Binance, die weltweit größte Kryptobörse, wird in den USA untersucht.

SEC erhöht Druck auf Binance

Binance, die weltweit größte Kryptobörse, wird in den USA untersucht. Der Streit verschärft sich nun. Was will die SEC?

Als Teil der Untersuchungen gegen Binance.US äußerte die SEC Bedenken hinsichtlich der Einhaltung von Informationspflichten durch die Kryptobörse. In der Folge rückt die US-Tochtergesellschaft von Binance, BAM Trading Services, stärker unter Druck.

Die SEC prüft auch den Einfluss von Binance-Mitarbeitern außerhalb der USA auf die Fonds amerikanischer Kunden. Ein Gerichtsbeschluss von Richterin Amy Berman Jackson zwingt Binance.US, Nachweis über die Kontrolle der Kundengelder zu erbringen.

Laut der SEC hat sie allerdings Hürden beim Erhalt umfangreicher Informationen von Binance erlebt. Dies könnte darauf hindeuten, dass die Mitarbeiter der Kryptobörse nicht bereit oder nicht in der Lage sind, den Informationsanfragen nachzukommen.

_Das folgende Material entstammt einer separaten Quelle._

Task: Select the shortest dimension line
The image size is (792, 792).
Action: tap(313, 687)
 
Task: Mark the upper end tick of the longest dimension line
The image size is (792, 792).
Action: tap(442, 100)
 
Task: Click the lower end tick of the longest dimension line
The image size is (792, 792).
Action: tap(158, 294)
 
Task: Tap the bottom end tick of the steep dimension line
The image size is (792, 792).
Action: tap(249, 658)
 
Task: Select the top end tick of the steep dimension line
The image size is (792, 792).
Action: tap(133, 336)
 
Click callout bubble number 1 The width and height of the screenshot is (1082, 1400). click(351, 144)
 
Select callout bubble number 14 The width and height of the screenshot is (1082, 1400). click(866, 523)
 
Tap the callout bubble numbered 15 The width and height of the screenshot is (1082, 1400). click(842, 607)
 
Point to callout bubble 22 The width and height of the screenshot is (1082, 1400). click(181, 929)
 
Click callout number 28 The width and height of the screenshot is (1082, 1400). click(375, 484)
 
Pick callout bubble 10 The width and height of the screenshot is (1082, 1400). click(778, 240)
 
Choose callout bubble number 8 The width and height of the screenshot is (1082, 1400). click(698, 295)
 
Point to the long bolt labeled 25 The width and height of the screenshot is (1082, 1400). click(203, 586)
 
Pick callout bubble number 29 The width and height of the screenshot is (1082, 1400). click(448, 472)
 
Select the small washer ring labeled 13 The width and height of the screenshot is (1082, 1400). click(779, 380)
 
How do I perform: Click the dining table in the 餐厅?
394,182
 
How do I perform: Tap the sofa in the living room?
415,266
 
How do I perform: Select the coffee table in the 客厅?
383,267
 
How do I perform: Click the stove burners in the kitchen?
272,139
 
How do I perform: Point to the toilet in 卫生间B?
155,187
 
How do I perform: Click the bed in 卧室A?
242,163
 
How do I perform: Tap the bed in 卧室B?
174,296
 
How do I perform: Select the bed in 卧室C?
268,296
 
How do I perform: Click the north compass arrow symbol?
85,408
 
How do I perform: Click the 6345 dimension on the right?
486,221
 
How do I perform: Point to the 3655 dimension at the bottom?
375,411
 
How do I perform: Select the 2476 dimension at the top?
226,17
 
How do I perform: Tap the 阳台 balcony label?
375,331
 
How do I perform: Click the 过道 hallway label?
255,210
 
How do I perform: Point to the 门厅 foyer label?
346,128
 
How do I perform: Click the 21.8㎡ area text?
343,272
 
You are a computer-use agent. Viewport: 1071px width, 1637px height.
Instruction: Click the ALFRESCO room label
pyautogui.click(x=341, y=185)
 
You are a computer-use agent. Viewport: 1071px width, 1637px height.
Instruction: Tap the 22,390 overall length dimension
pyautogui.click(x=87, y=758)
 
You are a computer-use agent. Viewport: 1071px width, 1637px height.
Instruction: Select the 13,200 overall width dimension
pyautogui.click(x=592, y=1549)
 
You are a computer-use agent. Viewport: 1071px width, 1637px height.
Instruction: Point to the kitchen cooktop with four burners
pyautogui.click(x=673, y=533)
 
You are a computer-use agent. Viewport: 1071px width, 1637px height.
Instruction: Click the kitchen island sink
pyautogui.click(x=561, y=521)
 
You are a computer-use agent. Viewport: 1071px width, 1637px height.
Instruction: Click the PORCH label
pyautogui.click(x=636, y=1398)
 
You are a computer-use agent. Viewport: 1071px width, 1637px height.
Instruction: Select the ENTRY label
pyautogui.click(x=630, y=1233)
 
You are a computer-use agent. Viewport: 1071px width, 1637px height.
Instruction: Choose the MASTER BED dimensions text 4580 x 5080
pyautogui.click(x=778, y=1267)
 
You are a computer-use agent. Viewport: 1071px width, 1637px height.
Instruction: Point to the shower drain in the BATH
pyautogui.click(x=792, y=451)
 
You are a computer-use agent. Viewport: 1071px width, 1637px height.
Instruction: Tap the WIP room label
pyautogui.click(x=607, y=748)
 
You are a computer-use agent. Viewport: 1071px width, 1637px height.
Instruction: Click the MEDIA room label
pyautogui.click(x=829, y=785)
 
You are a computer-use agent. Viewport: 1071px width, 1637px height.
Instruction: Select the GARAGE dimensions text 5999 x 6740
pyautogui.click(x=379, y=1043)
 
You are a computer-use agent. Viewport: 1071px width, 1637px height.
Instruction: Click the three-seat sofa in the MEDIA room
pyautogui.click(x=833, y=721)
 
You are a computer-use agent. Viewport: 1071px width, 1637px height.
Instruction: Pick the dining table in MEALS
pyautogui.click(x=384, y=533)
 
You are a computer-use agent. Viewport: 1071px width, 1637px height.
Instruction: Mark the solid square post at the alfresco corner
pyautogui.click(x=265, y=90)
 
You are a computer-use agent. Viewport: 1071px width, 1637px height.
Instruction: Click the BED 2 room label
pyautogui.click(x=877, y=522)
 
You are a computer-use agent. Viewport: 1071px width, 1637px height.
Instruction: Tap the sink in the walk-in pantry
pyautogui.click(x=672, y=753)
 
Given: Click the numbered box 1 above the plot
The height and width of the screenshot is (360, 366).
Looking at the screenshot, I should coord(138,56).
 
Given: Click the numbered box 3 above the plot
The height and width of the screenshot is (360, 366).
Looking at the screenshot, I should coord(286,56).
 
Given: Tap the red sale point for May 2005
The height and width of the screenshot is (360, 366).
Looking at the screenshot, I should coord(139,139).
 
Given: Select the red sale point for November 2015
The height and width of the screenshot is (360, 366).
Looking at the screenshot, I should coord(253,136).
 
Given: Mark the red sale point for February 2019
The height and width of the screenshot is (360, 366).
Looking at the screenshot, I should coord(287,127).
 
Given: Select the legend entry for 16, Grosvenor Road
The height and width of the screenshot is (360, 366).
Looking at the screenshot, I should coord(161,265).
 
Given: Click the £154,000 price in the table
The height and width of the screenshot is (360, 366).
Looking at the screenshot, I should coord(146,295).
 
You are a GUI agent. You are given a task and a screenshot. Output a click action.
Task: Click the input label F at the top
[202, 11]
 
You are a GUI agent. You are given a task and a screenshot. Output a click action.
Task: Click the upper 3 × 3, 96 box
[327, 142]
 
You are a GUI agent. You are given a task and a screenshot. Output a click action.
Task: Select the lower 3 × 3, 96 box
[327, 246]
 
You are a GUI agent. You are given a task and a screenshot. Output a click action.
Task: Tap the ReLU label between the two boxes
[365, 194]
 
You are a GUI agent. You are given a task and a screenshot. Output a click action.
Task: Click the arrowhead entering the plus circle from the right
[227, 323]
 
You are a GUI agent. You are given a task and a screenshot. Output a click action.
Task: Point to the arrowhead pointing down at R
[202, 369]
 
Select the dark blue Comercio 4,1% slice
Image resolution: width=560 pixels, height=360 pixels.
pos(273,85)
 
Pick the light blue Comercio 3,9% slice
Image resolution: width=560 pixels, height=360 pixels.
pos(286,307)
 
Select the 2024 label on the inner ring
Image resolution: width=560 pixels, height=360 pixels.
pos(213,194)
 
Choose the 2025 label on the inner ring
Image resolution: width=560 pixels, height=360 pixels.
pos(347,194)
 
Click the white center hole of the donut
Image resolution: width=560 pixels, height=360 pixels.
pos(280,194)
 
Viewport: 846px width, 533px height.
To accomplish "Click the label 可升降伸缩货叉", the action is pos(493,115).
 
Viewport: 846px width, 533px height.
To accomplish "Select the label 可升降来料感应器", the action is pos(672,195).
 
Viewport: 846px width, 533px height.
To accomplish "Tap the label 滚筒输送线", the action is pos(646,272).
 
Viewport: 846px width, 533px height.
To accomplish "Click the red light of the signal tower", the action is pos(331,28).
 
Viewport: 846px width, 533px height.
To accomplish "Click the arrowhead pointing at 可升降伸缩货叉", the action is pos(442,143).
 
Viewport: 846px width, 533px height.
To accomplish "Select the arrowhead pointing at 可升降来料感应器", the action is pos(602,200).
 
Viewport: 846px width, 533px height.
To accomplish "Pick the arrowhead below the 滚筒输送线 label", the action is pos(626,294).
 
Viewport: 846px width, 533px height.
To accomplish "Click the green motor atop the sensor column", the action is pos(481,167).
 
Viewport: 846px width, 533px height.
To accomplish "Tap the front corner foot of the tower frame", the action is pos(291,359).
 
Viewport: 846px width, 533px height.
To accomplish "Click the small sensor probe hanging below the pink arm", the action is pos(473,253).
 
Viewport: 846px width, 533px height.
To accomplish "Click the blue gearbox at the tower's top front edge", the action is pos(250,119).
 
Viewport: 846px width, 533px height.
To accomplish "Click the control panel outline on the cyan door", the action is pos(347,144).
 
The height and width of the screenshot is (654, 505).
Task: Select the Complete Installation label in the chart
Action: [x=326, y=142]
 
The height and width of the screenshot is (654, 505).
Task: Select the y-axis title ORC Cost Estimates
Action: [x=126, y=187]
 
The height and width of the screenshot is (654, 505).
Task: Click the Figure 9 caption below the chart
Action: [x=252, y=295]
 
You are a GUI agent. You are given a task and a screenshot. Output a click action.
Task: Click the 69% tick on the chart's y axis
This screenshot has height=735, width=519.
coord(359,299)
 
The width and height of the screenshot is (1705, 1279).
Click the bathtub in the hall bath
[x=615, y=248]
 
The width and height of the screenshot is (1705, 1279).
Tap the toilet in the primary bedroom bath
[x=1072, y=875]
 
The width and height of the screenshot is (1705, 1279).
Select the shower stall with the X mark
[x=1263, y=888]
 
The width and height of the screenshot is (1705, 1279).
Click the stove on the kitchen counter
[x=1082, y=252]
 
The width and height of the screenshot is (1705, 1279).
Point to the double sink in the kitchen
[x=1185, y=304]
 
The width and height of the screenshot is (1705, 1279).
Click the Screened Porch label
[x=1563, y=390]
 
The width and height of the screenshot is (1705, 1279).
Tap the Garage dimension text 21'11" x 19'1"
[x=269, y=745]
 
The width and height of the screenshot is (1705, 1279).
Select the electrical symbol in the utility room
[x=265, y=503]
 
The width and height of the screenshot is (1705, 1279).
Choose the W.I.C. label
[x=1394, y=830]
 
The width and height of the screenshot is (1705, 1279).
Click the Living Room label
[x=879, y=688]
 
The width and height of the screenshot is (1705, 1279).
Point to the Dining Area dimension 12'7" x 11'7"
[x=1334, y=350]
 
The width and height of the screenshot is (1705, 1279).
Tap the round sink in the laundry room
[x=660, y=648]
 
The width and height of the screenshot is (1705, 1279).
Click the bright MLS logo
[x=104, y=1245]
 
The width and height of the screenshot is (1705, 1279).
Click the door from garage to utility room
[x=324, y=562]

Als Reaktion auf die Anschuldigungen der SEC hat Binance.US seine Compliance-Anstrengungen vehement verteidigt. Das Unternehmen betonte seine Mitarbeit bei der Beantwortung offizieller Anfragen nach Unterlagen.

Während die SEC-Untersuchung weiterläuft, hinterließ der Vorstoß von letztem Jahr, Binance.US zur Einstellung ihrer Aktivitäten via einstweiliger Verfügung (TRO) zu zwingen, bereits bleibenden Schaden bei der Kryptobörse.

Es kam zu einer erheblichen Abhebung von Vermögenswerten in Höhe von insgesamt rund einer Milliarde US-Dollar. In der Folge sank der Umsatz um 75 Prozent und Binance.US musste zwei Drittel seiner Belegschaft entlassen.

Binance selbst konnte Ende letzten Jahres einen Großteil seiner Rechtsstreitigkeiten mit der US-Justiz durch die Zahlung einer Rekordstrafe von 4,3 Milliarden Dollar beilegen. Der Rechtsstreit mit der SEC läuft jedoch weiterhin.

Binance-Gründer und ehemaliger CEO Changpeng "CZ" Zhao droht nun eine Haftstrafe in den USA. Es wird erwartet, dass er Ende April verurteilt wird.